[BEGIN]
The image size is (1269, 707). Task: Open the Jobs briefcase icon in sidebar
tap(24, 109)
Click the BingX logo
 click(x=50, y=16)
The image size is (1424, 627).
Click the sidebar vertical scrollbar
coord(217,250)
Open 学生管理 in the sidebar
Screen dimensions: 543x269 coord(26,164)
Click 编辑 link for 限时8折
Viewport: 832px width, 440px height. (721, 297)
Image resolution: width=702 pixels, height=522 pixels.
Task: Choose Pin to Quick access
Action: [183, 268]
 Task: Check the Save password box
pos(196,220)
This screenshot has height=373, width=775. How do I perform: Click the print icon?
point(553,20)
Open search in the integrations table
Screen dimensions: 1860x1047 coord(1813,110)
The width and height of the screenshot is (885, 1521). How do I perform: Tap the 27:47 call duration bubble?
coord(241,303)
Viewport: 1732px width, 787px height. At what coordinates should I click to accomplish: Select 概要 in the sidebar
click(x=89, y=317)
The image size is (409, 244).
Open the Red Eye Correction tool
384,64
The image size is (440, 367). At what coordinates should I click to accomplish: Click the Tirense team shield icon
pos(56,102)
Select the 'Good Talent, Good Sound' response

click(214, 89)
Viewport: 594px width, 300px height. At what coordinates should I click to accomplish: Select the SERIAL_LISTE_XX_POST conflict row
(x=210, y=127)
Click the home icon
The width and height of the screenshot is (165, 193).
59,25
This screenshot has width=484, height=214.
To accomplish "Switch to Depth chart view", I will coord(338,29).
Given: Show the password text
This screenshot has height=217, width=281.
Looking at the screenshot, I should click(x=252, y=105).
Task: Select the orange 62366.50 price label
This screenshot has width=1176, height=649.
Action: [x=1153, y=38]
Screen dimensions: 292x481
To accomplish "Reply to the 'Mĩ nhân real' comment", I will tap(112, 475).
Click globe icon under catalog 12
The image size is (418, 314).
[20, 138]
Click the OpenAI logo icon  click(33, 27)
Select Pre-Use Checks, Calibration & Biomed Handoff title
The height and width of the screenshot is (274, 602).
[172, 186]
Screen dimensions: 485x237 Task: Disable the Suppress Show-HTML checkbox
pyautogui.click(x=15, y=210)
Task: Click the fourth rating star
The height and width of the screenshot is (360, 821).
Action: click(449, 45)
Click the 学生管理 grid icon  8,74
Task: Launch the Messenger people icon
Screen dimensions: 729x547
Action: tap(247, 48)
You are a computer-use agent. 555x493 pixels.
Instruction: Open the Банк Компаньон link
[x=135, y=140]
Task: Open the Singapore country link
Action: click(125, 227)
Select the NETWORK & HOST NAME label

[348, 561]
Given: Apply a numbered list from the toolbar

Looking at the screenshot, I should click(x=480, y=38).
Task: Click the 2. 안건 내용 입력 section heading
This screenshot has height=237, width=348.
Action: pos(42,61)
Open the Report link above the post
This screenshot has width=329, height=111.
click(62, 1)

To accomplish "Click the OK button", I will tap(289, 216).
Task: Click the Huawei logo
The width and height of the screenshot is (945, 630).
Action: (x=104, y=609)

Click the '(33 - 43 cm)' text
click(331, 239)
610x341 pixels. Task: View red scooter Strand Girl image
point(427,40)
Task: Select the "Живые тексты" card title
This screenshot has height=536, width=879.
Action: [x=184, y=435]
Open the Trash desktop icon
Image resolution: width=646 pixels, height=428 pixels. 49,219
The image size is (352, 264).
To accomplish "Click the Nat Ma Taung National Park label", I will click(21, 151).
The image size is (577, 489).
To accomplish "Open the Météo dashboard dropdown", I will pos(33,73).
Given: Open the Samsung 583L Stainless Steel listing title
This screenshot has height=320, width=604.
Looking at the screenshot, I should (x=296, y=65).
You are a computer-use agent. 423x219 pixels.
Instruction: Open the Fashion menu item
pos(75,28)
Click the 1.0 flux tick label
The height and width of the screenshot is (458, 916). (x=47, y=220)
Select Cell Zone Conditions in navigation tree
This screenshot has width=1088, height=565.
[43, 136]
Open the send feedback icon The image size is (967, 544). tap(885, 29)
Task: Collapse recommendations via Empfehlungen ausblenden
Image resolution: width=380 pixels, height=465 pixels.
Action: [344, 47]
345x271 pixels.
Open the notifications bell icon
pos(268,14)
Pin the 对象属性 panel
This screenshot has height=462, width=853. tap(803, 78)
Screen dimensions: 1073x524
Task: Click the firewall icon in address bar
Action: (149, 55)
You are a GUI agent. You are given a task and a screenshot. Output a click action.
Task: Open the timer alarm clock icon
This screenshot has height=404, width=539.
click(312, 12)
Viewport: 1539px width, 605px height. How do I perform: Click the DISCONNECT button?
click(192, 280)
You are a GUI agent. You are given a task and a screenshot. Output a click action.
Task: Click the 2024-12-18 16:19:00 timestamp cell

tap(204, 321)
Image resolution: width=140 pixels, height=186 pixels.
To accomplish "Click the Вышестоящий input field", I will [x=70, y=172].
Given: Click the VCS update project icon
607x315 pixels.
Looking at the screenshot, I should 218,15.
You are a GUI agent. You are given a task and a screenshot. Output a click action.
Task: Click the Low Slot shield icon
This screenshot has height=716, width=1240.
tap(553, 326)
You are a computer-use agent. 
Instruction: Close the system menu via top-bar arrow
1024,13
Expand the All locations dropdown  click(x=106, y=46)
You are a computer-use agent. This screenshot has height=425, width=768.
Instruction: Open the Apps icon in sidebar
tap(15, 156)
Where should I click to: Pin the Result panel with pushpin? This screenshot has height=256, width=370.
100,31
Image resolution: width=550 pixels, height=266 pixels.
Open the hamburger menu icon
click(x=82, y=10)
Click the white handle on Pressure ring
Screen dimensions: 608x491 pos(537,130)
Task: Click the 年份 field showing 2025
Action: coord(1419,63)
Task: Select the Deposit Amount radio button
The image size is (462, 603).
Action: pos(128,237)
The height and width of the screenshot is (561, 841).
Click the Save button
[END]
* Required task *
Print every line of the data above again, without changing anything.

* Solution to this exercise *
The image size is (1269, 707). Task: Open the Jobs briefcase icon in sidebar
tap(24, 109)
Click the BingX logo
 click(x=50, y=16)
The image size is (1424, 627).
Click the sidebar vertical scrollbar
coord(217,250)
Open 学生管理 in the sidebar
Screen dimensions: 543x269 coord(26,164)
Click 编辑 link for 限时8折
Viewport: 832px width, 440px height. (721, 297)
Image resolution: width=702 pixels, height=522 pixels.
Task: Choose Pin to Quick access
Action: [183, 268]
 Task: Check the Save password box
pos(196,220)
This screenshot has height=373, width=775. How do I perform: Click the print icon?
point(553,20)
Open search in the integrations table
Screen dimensions: 1860x1047 coord(1813,110)
The width and height of the screenshot is (885, 1521). How do I perform: Tap the 27:47 call duration bubble?
coord(241,303)
Viewport: 1732px width, 787px height. At what coordinates should I click to accomplish: Select 概要 in the sidebar
click(x=89, y=317)
The image size is (409, 244).
Open the Red Eye Correction tool
384,64
The image size is (440, 367). At what coordinates should I click to accomplish: Click the Tirense team shield icon
pos(56,102)
Select the 'Good Talent, Good Sound' response

click(214, 89)
Viewport: 594px width, 300px height. At what coordinates should I click to accomplish: Select the SERIAL_LISTE_XX_POST conflict row
(x=210, y=127)
Click the home icon
The width and height of the screenshot is (165, 193).
59,25
This screenshot has width=484, height=214.
To accomplish "Switch to Depth chart view", I will coord(338,29).
Given: Show the password text
This screenshot has height=217, width=281.
Looking at the screenshot, I should click(x=252, y=105).
Task: Select the orange 62366.50 price label
This screenshot has width=1176, height=649.
Action: [x=1153, y=38]
Screen dimensions: 292x481
To accomplish "Reply to the 'Mĩ nhân real' comment", I will tap(112, 475).
Click globe icon under catalog 12
The image size is (418, 314).
[20, 138]
Click the OpenAI logo icon  click(33, 27)
Select Pre-Use Checks, Calibration & Biomed Handoff title
The height and width of the screenshot is (274, 602).
[172, 186]
Screen dimensions: 485x237 Task: Disable the Suppress Show-HTML checkbox
pyautogui.click(x=15, y=210)
Task: Click the fourth rating star
The height and width of the screenshot is (360, 821).
Action: click(449, 45)
Click the 学生管理 grid icon  8,74
Task: Launch the Messenger people icon
Screen dimensions: 729x547
Action: tap(247, 48)
You are a computer-use agent. 555x493 pixels.
Instruction: Open the Банк Компаньон link
[x=135, y=140]
Task: Open the Singapore country link
Action: click(125, 227)
Select the NETWORK & HOST NAME label

[348, 561]
Given: Apply a numbered list from the toolbar

Looking at the screenshot, I should click(x=480, y=38).
Task: Click the 2. 안건 내용 입력 section heading
This screenshot has height=237, width=348.
Action: pos(42,61)
Open the Report link above the post
This screenshot has width=329, height=111.
click(62, 1)

To accomplish "Click the OK button", I will tap(289, 216).
Task: Click the Huawei logo
The width and height of the screenshot is (945, 630).
Action: (x=104, y=609)

Click the '(33 - 43 cm)' text
click(331, 239)
610x341 pixels. Task: View red scooter Strand Girl image
point(427,40)
Task: Select the "Живые тексты" card title
This screenshot has height=536, width=879.
Action: [x=184, y=435]
Open the Trash desktop icon
Image resolution: width=646 pixels, height=428 pixels. 49,219
The image size is (352, 264).
To accomplish "Click the Nat Ma Taung National Park label", I will click(21, 151).
The image size is (577, 489).
To accomplish "Open the Météo dashboard dropdown", I will pos(33,73).
Given: Open the Samsung 583L Stainless Steel listing title
This screenshot has height=320, width=604.
Looking at the screenshot, I should (x=296, y=65).
You are a computer-use agent. 423x219 pixels.
Instruction: Open the Fashion menu item
pos(75,28)
Click the 1.0 flux tick label
The height and width of the screenshot is (458, 916). (x=47, y=220)
Select Cell Zone Conditions in navigation tree
This screenshot has width=1088, height=565.
[43, 136]
Open the send feedback icon The image size is (967, 544). tap(885, 29)
Task: Collapse recommendations via Empfehlungen ausblenden
Image resolution: width=380 pixels, height=465 pixels.
Action: [344, 47]
345x271 pixels.
Open the notifications bell icon
pos(268,14)
Pin the 对象属性 panel
This screenshot has height=462, width=853. tap(803, 78)
Screen dimensions: 1073x524
Task: Click the firewall icon in address bar
Action: (149, 55)
You are a GUI agent. You are given a task and a screenshot. Output a click action.
Task: Open the timer alarm clock icon
This screenshot has height=404, width=539.
click(312, 12)
Viewport: 1539px width, 605px height. How do I perform: Click the DISCONNECT button?
click(192, 280)
You are a GUI agent. You are given a task and a screenshot. Output a click action.
Task: Click the 2024-12-18 16:19:00 timestamp cell

tap(204, 321)
Image resolution: width=140 pixels, height=186 pixels.
To accomplish "Click the Вышестоящий input field", I will [x=70, y=172].
Given: Click the VCS update project icon
607x315 pixels.
Looking at the screenshot, I should 218,15.
You are a GUI agent. You are given a task and a screenshot. Output a click action.
Task: Click the Low Slot shield icon
This screenshot has height=716, width=1240.
tap(553, 326)
You are a computer-use agent. 
Instruction: Close the system menu via top-bar arrow
1024,13
Expand the All locations dropdown  click(x=106, y=46)
You are a computer-use agent. This screenshot has height=425, width=768.
Instruction: Open the Apps icon in sidebar
tap(15, 156)
Where should I click to: Pin the Result panel with pushpin? This screenshot has height=256, width=370.
100,31
Image resolution: width=550 pixels, height=266 pixels.
Open the hamburger menu icon
click(x=82, y=10)
Click the white handle on Pressure ring
Screen dimensions: 608x491 pos(537,130)
Task: Click the 年份 field showing 2025
Action: coord(1419,63)
Task: Select the Deposit Amount radio button
The image size is (462, 603).
Action: pos(128,237)
The height and width of the screenshot is (561, 841).
Click the Save button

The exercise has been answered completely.